EXERCISE AIM.
Hand back every line from the beginning of the data below through the line containing "How to Grow Tomatoes (98, 2081)", word for word and free of pictures.

Stored records.
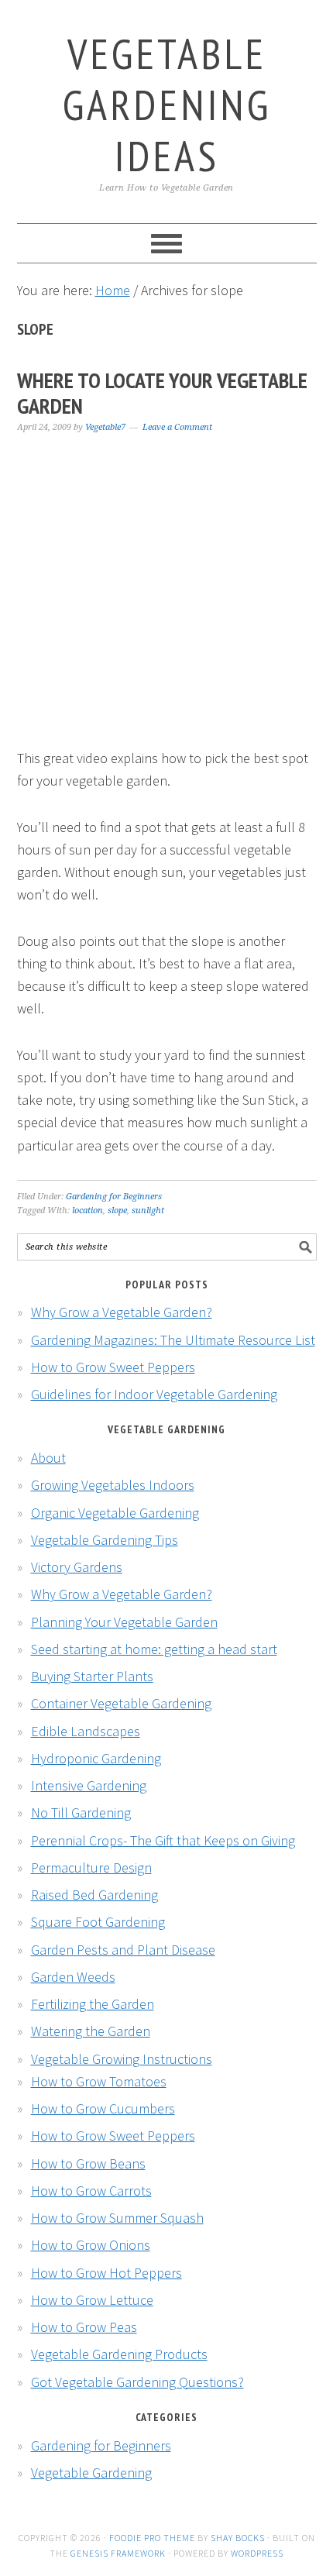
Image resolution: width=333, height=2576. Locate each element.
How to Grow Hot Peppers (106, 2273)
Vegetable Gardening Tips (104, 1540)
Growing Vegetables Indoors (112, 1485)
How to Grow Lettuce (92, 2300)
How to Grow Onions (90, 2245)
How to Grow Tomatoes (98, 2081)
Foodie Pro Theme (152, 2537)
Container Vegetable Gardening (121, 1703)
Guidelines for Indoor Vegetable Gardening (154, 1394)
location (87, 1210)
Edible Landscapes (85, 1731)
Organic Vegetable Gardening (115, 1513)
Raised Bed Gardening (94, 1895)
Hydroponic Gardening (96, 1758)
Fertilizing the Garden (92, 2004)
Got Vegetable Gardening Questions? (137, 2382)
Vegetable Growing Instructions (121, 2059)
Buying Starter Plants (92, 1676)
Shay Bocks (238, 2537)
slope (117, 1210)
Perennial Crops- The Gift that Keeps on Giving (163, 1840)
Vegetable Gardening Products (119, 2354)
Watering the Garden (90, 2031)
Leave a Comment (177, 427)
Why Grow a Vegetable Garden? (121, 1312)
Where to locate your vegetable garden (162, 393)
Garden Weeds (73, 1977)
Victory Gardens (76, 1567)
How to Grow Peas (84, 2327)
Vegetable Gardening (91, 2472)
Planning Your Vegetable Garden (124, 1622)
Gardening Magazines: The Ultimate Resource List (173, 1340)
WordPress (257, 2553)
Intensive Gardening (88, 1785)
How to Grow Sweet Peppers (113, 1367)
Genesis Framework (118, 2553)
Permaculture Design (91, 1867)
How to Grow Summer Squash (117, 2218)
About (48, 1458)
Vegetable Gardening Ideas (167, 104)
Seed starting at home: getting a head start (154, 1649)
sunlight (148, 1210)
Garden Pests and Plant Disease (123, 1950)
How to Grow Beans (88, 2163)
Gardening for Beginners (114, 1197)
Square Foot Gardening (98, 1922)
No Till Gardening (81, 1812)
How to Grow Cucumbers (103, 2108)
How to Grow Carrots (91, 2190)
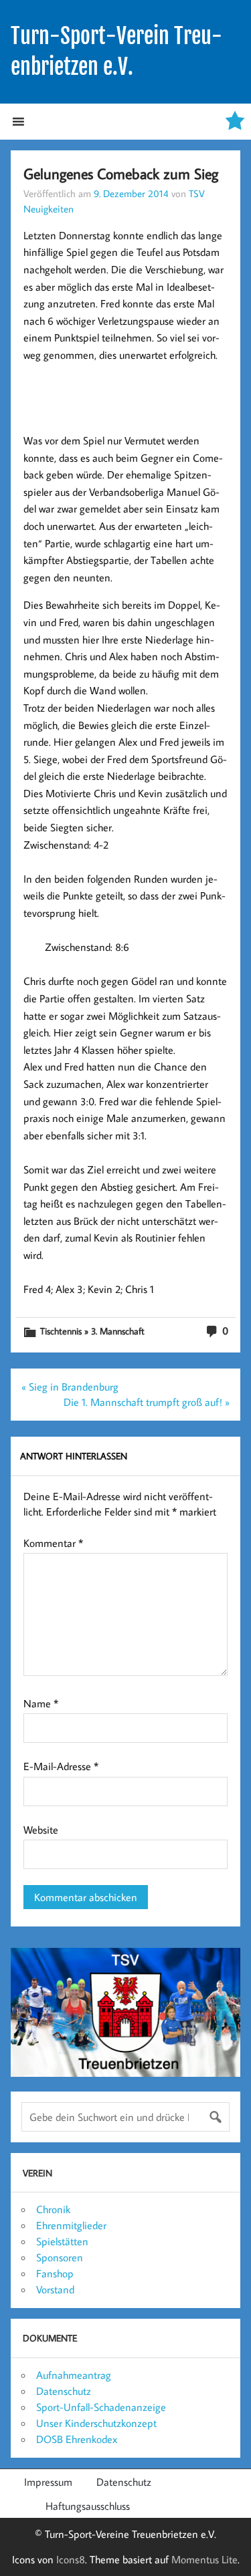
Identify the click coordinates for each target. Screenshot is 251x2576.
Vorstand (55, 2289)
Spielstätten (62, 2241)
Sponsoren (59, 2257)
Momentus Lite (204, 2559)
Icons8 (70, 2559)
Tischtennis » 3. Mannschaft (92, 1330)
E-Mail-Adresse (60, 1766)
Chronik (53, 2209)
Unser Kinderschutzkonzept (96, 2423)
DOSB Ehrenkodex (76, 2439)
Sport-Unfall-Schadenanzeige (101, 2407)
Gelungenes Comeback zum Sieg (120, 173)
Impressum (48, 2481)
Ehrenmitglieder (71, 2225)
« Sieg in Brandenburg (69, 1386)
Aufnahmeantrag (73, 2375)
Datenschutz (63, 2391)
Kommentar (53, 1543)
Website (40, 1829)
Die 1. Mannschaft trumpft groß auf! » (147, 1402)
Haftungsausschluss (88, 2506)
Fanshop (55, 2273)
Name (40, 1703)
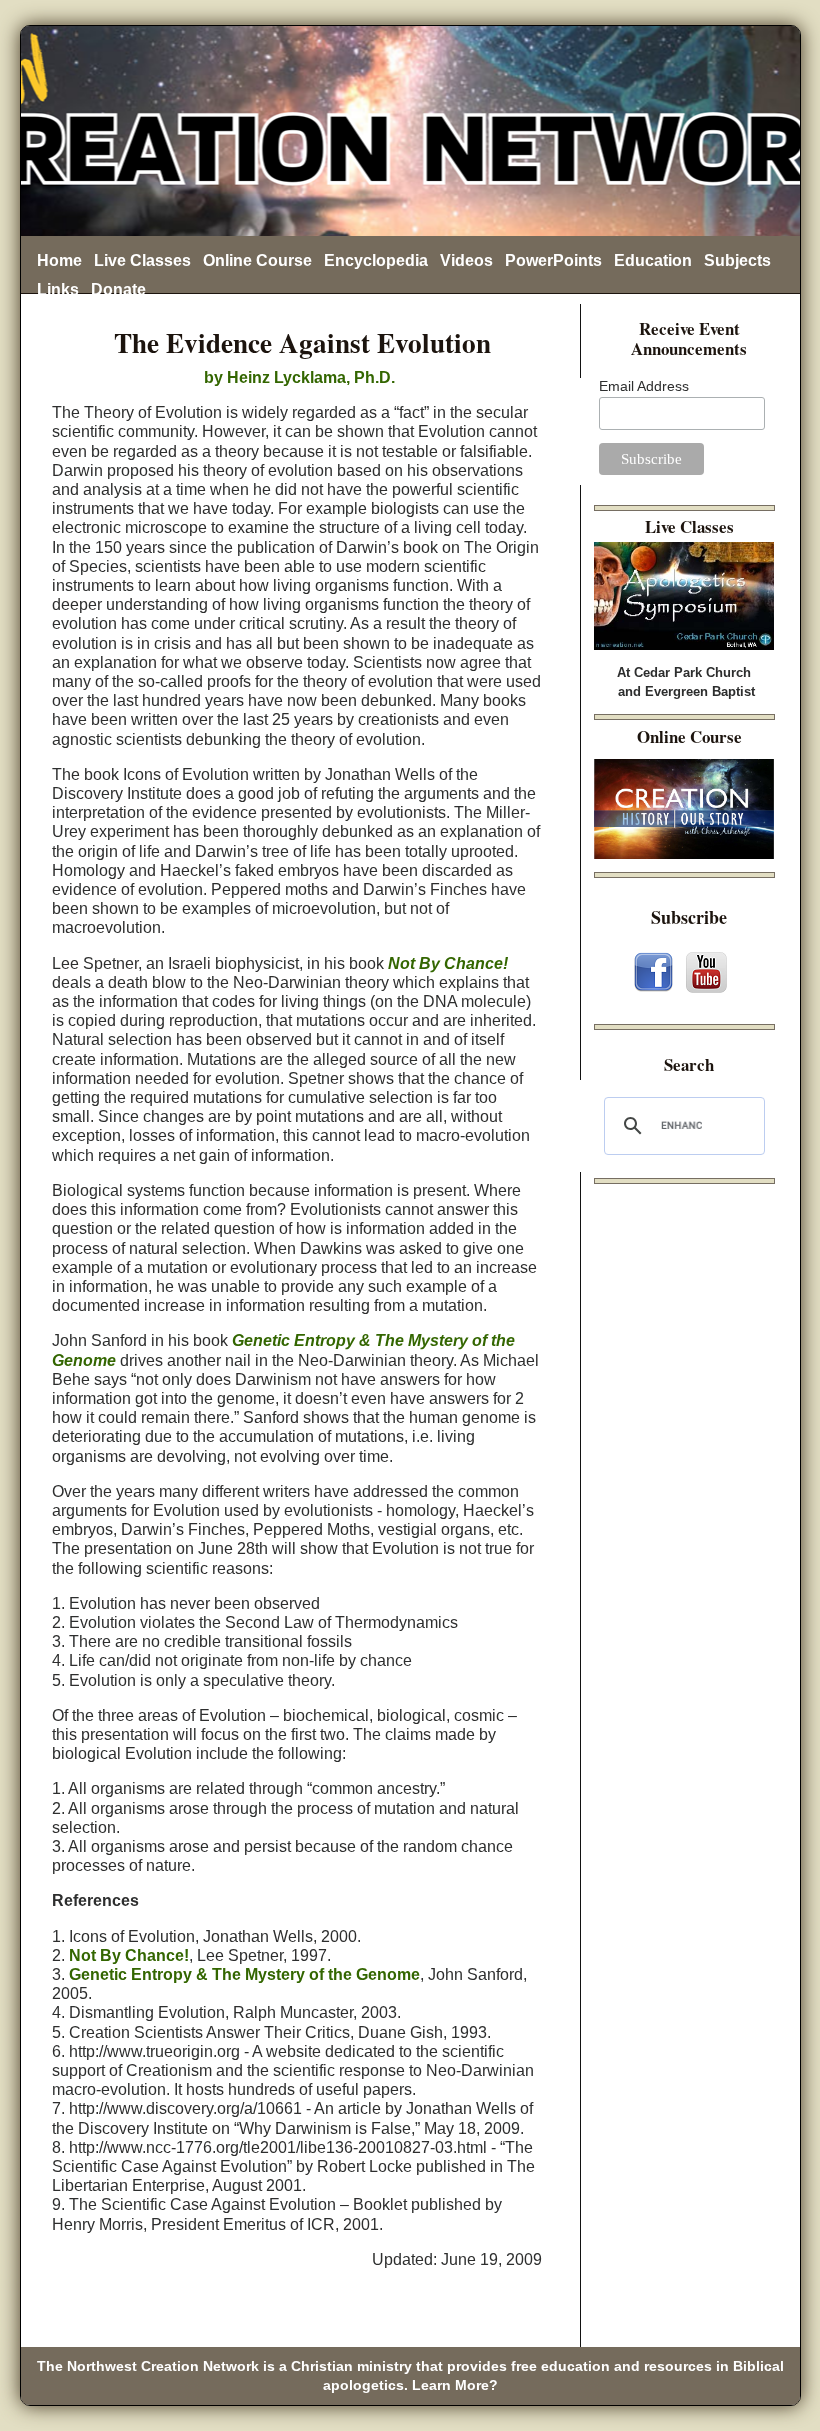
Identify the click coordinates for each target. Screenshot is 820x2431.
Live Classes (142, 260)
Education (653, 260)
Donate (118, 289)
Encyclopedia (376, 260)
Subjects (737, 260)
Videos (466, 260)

FINAL ANSWER.
Image resolution: width=333, height=2576. Locate each element.
How to Grow Hot Peppers (106, 2273)
Vegetable Gardening Tips (104, 1540)
Growing Vegetables Indoors (112, 1485)
How to Grow Lettuce (92, 2300)
How to Grow Onions (90, 2245)
How to Grow Tomatoes (98, 2081)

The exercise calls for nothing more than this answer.